**Instructions for the task**: From the blog post about Mystic Pete's football predictions, list every team he predicts will go down.

**Selected text**:

────────────────────────────────────────

Well I looked it up, and yes it seems you do, and yes, like all shows these days, you actually had it there first, on ITV, since 2005 (the year I left). Jeez, it makes me feel like I’ve been away for ever.

Originally posted at 20six.co.uk/petescully

mystic pete returns among us

I received an urgent fax from the ether today…with only one day to go before the football season begins in England, Mystic Pete communicated with me, his vessel on the earthly plane, with this year’s football predictions. Now I know Mystic Pete has had his moments in the past (four years in a row the teams he predicted for the champion’s league all got knocked out in round 1, newcastle to win the league the season they ended up sacking bobby robson, etc etc), but there is no reason to doubt his prognostic prowess. “…another title for Man United…” he said not-so-cryptically, “…spurs coming fourth; arsenal fifth maybe, but only because everyone else are still too rubbish to get there…” He went on, “barcelona for the champion’s league…” (thierry henry is quaking already) “…cardiff city to get promoted, but not as champions…derby, wigan and birmingham to go down…marseille to finally break lyon’s deadlock in france…fernando torres to score loads of goals…gareth southgate will be first manager on the chopping block, and boro will stay up as a result…” Oh yes, and the obligatory “…spurs for the fa cup…” Yeah you say that every year mate, please give us a chance for once! He even had a few predictions for Euro 2008: “…don’t worry england, you’ll get there, and i’ll hazard northern ireland and scotland will too…mystic pete used a calculator…”

And the mists evaporated and Mystic Pete was gone, for another year, off to predict football scores in other alternate universes. You can see his full list if you follow the “Mystic Pete” link (on the old blog). I bear no responsibility.

────────────────────────────────────────

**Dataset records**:

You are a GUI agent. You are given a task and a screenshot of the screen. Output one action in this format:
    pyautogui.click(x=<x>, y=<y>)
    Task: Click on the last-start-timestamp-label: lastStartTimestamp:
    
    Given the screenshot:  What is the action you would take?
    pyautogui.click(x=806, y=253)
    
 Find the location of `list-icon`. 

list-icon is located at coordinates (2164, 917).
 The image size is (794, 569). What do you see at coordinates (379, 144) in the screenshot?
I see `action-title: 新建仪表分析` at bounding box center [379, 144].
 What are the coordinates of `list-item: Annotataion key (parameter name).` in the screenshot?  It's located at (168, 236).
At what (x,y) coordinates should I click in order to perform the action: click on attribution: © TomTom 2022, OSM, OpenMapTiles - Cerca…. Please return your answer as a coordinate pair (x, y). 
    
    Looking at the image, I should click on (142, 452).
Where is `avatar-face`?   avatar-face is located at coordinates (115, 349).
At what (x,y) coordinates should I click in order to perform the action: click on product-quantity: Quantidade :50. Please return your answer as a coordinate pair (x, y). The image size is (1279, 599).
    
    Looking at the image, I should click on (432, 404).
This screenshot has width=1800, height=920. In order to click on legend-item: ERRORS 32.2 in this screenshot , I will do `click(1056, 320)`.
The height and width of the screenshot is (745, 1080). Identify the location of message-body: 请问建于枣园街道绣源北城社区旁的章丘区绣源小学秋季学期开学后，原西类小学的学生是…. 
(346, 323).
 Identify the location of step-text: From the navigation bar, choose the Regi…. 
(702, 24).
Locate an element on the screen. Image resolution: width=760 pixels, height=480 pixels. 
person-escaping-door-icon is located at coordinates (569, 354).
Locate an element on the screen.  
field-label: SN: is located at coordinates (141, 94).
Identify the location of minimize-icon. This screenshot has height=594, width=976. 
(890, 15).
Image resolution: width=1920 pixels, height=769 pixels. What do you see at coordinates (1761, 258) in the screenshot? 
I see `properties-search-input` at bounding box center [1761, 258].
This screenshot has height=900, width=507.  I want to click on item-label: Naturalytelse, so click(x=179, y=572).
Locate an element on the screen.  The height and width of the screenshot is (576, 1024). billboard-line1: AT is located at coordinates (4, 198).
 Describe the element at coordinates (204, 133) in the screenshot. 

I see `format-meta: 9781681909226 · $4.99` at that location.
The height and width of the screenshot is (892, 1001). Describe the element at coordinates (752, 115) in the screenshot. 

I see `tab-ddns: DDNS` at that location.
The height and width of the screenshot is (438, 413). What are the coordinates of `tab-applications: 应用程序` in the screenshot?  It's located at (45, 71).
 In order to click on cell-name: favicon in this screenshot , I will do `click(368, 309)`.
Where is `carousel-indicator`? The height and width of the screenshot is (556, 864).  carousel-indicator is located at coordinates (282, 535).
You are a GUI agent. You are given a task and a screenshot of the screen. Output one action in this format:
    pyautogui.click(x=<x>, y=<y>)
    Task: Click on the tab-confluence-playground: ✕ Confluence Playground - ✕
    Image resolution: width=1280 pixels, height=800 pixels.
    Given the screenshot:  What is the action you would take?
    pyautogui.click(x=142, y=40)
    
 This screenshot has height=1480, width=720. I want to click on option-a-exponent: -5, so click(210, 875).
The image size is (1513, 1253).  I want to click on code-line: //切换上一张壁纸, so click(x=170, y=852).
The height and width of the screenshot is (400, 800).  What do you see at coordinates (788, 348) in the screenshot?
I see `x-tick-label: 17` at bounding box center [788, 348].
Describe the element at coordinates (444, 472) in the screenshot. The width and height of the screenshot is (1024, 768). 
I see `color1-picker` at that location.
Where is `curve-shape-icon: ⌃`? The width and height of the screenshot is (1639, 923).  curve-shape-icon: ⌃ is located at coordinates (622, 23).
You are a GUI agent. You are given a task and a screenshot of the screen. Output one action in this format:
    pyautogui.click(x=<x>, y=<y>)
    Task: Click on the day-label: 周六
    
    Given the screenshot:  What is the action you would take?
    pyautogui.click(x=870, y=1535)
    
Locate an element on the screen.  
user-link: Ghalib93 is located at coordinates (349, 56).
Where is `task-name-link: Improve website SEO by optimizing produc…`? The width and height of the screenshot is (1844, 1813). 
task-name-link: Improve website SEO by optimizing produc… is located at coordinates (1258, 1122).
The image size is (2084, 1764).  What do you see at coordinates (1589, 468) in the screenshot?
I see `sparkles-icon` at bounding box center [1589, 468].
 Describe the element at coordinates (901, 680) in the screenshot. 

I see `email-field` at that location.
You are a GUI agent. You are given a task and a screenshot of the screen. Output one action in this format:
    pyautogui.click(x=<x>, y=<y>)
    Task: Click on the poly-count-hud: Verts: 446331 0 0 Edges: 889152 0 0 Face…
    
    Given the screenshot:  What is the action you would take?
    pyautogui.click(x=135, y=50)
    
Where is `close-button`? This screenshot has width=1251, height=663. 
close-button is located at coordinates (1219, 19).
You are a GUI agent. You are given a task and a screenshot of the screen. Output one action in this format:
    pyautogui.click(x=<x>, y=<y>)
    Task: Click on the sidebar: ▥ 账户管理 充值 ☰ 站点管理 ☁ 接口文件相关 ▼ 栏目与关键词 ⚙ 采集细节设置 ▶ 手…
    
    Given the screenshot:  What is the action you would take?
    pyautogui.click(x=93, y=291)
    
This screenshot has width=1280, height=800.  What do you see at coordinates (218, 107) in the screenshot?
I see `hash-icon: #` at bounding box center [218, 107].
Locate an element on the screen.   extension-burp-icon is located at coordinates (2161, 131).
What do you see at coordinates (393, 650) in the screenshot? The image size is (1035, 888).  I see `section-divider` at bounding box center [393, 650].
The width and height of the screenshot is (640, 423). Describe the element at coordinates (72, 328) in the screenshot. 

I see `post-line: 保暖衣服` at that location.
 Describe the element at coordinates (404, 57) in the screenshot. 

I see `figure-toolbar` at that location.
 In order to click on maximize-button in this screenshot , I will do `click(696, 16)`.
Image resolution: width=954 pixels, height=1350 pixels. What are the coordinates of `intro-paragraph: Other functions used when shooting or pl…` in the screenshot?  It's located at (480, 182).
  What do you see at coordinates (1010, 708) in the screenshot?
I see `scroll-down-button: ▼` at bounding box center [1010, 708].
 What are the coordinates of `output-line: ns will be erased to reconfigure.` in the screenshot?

────────────────────────────────────────

**Task output**: derby, wigan, birmingham